SOUTH AFRICANS need to agree on and write a common history before social cohesion can become a reality.
This was the sentiment from Home Affairs Minister Nkosazana Dlamini Zuma on the final day of the national social cohesion summit, which took place in Kliptown, Soweto this week.
Dlamini Zuma was responding to verbal submissions during a commission on racism, tribalism, xenophobia and sexism, which claimed that African people had been in the areas now defined as SA for only the past 130 years.
“I think it’s a pity we have not written our history, so we also have a common understanding. It’s news to me that South Africans arrived in this country 130 years ago,” she said.
“(It’s) not possible – it’s just not true. The ANC is 100 years old. Now the Africans are 130 years old in this country. So before we go and write laws about indigenous people, let’s have the same understanding about who is indigenous.”
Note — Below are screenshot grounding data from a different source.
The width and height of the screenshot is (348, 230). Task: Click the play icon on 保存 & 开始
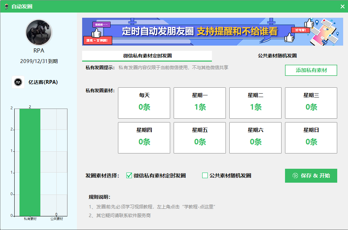click(x=295, y=176)
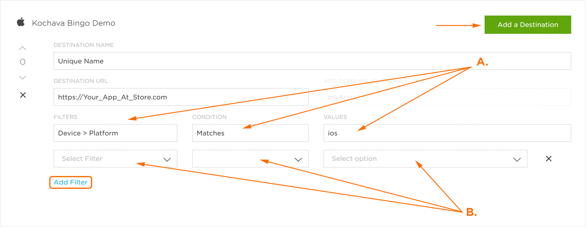Click the destination order number 0
Screen dimensions: 586x227
tap(23, 62)
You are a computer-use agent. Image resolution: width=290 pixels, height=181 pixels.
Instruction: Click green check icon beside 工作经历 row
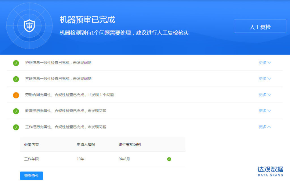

She cited a row that erupted when Freedom Front Plus leader Pieter Mulder told Parliament in February that Africans did not have a legal and historic claim to up to 40 percent of SA’s land because they had migrated from more northerly parts of Africa.
He was roundly rebuked by President Jacob Zuma, who told him not to make “careless” and “callous” comments.
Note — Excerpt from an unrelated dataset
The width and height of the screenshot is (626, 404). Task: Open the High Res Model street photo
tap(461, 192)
“Something similar was said in Parliament by the Freedom Front. So let’s not distort history, let’s have a common understanding, but let’s deal with the issues that the Khoisan are talking about,” Dlamini Zuma said yesterday.
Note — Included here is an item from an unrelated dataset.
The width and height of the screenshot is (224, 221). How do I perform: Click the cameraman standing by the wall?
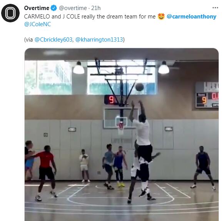click(x=84, y=166)
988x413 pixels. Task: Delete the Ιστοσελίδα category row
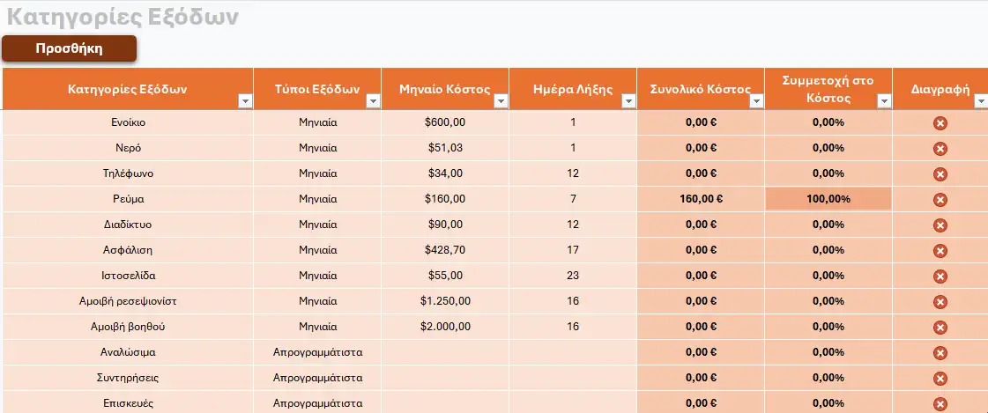pyautogui.click(x=940, y=277)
She said issues raised by members of the Khoi and San communities – which included dissatisfaction at being referred to as coloured, as well problems with names – should be addressed.
As one traditional leader in the commission said, the Khoi and San were the “only people globally still sitting with colour, animal, slave and month surnames”.
Dlamini Zuma also addressed the issue of affirmative action. “With regards to affirmative action, we are told that it’s discrimination. We are told we now have race discrimination. But it comes down to whether we accept there were injustices – that black children did not have compulsory, free education, while white children (did),” she said.
Racism was based on the idea that “whites were superior”, yet, she said, it was implausible that anyone should think “we are all the same”.
“I don’t think anyone can now say we are all the same. We are not.
Those against affirmative action are just not able to accept there was a wrong that needs to be corrected.”
Despite a gruelling two days, with intense and robust discussions which many said had revealed a lot of the country’s collective “pain”, disparate groups said they were pleased with the outcomes.
“Initially we were quite concerned because it seemed there was a lot of Afrikaner-bashing. But (yesterday) was a more constructive process, where everybody could air their views,” said Alana Bailey from AfriForum.
“We mustn’t think that two days can change South Africa, but it’s a very good beginning.”